Roadmap

Very similar to the architecture this will lay out where we are and where we are going. As a result, each of the phases will break down where wer are at in each of the categories. For more information on each of the categories go to the phase or the architecture page.

Categories:

  • Data gathering
  • Data Cleaning
  • Data set creation
  • Feature Extraction
  • Predictive analysis
  • Recommender System
  • Display

     

    Current Phase:

    • Data gathering

      • Basic scraping from Yahoo

    • Data Cleaning

      • Basic

    • Data set creation

      • Basic level one data set that combines EOD data into a timeseries and normalizes it to a % change statistic

    • Feature Extraction

      • None

    • Predictive analysis

      • None

    • Recommender System

      • Basic – FCNN4R used to Generate a Model for balancing the portfolio in allocation levels. i.e. how much % of total to put into each available asset

      • Basic - A basic performance analyzer function i.e. how much money did we lose today?

    • Display

      • None

    Next Phase feature priority

    • Data gathering

      • Integrating FED data into datasets

      • Integrating second tier assets. i.e. options maybe?

      • Dead stock data integration. i.e. failed/name changed companies

        • without this data, it'll be virtually impossible to identify sink holes before landing in them

    • Data Cleaning

      • Ongoing as new data sets are integrated, overlap will need to be identified and removed

    • Data set creation

      • continuing the expansion of the base level daily EOD time series datasets

    • Feature Extraction

      • Nothing specific targetted

    • Predictive analysis

      • Integration of the forecast algorithms provided by Hyndmann

        • forecast R package

    • Recommender System

      • Integrate Global search algorithms such as GA into the portfolio mix. i.e. which assets to include in the portfolio.

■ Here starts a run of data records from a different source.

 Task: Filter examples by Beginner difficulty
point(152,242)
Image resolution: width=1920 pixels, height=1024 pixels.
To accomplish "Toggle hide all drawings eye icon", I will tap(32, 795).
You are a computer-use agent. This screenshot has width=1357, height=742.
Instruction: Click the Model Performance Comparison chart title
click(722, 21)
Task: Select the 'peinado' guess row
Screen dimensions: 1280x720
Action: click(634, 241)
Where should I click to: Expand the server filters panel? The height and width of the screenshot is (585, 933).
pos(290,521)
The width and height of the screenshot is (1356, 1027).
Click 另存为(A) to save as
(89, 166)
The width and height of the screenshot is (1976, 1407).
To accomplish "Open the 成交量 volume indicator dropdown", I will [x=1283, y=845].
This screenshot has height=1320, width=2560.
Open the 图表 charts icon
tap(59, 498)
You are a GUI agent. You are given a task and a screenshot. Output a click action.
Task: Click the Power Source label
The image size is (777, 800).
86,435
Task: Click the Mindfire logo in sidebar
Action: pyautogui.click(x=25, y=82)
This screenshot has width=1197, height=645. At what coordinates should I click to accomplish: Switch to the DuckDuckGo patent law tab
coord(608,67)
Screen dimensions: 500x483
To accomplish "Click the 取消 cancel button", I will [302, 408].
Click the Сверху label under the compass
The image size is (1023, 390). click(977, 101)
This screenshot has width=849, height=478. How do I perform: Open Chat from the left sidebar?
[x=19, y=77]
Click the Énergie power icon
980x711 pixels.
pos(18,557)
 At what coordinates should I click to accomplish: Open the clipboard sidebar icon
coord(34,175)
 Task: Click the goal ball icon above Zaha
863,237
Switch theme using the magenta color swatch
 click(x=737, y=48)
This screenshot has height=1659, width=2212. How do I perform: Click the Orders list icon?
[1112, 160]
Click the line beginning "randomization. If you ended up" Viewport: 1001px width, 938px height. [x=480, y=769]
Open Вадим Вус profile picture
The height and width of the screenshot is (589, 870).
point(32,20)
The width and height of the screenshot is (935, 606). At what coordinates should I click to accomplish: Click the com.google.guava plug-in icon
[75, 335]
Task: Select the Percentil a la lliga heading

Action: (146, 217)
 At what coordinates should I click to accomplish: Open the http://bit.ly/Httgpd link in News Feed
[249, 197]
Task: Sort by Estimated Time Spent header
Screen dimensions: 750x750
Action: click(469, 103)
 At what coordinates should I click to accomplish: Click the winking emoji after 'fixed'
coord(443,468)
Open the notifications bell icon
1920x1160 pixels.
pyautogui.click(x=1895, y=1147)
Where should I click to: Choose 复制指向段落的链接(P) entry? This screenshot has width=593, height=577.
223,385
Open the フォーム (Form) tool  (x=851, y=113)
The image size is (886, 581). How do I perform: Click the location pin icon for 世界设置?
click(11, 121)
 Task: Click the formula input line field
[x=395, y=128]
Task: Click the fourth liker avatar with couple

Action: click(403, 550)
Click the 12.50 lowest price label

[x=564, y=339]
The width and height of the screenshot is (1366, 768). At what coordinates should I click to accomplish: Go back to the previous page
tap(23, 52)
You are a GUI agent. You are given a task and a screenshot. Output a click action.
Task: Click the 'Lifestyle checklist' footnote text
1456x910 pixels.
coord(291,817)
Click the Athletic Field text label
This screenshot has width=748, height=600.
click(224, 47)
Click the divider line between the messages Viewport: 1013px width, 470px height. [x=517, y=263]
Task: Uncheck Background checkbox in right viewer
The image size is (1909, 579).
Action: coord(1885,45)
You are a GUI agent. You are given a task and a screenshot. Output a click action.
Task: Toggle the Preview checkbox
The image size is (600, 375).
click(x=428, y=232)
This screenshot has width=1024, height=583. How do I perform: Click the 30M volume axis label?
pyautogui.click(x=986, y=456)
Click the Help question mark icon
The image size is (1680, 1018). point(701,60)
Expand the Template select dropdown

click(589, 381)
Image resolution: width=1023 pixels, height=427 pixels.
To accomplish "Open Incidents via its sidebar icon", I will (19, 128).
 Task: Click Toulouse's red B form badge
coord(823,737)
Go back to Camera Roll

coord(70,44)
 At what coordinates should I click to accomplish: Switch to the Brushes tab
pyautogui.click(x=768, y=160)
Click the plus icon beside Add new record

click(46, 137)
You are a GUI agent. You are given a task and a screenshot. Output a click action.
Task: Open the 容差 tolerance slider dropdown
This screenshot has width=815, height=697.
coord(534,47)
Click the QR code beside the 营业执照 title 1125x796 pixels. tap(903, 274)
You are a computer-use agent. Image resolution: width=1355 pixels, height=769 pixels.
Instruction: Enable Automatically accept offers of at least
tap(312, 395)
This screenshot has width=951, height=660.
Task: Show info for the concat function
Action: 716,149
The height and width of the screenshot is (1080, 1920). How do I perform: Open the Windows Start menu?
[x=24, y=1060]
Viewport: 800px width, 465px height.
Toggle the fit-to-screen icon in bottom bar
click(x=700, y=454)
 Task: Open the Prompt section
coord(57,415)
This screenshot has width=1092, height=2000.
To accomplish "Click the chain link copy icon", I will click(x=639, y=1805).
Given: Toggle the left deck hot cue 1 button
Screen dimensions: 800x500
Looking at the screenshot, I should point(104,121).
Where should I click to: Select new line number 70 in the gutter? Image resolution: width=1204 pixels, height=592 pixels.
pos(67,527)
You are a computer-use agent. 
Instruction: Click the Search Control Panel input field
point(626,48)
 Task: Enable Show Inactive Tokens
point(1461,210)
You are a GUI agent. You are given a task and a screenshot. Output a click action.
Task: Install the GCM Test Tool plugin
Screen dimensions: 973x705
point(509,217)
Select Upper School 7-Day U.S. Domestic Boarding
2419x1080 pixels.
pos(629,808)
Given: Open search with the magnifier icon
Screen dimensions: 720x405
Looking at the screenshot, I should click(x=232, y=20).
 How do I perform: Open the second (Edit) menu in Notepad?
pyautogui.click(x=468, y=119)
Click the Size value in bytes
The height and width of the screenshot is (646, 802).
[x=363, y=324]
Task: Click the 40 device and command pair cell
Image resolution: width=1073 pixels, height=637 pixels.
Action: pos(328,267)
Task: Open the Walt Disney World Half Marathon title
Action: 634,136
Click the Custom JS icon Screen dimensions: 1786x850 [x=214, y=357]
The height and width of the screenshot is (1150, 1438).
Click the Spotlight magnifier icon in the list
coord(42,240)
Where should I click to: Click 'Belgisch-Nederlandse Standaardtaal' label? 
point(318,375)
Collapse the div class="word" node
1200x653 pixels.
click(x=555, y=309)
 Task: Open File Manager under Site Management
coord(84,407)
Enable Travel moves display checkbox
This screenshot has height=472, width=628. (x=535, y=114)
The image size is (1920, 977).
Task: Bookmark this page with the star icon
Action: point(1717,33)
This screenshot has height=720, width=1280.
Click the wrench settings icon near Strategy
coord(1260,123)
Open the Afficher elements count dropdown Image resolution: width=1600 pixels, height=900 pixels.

      • Refining the performance assessment algorithm.

        • So many improvements to be made. Really need an trading expert to provide the levers we can pull.

    Target State:

    • Data gathering

      • All available think tank data and respectable data sources integrated

      • Google level data processing power integrated via Hadoop et al?

    • Data Cleaning

      • Redundant and unnecessary data filtered out

      • Map reduce, filtering, normalization etc.

    • Data set creation

      • Full list will be identified as available sets identified.

    • Feature Extraction

      • Also a TBD – has to be identified as data sets are analyzed and experts in those fields/sets identify useful data points worth chasing.

      • Clustering analytics integrated

      • KNN internal to industry and cross industry

        • spend profiles, forecast profiles, debt profiles, any features of a company that can be utilized to generalize performance/changes in performance to other companies

    • Predictive analysis

      • Open to suggestions but most of the forecasting analysis algorythms are pretty strait forward for strait forecasting ANOVA etc. Potential scope is huge though. 5 day forecast for X assets.. gets big quick.

    • Recommender System

      • Parallel NN integration

      • Feedback loops / time series weighted delays identified

      • Global search algorithms integrated as necessary

    • Display

      • Open to suggestions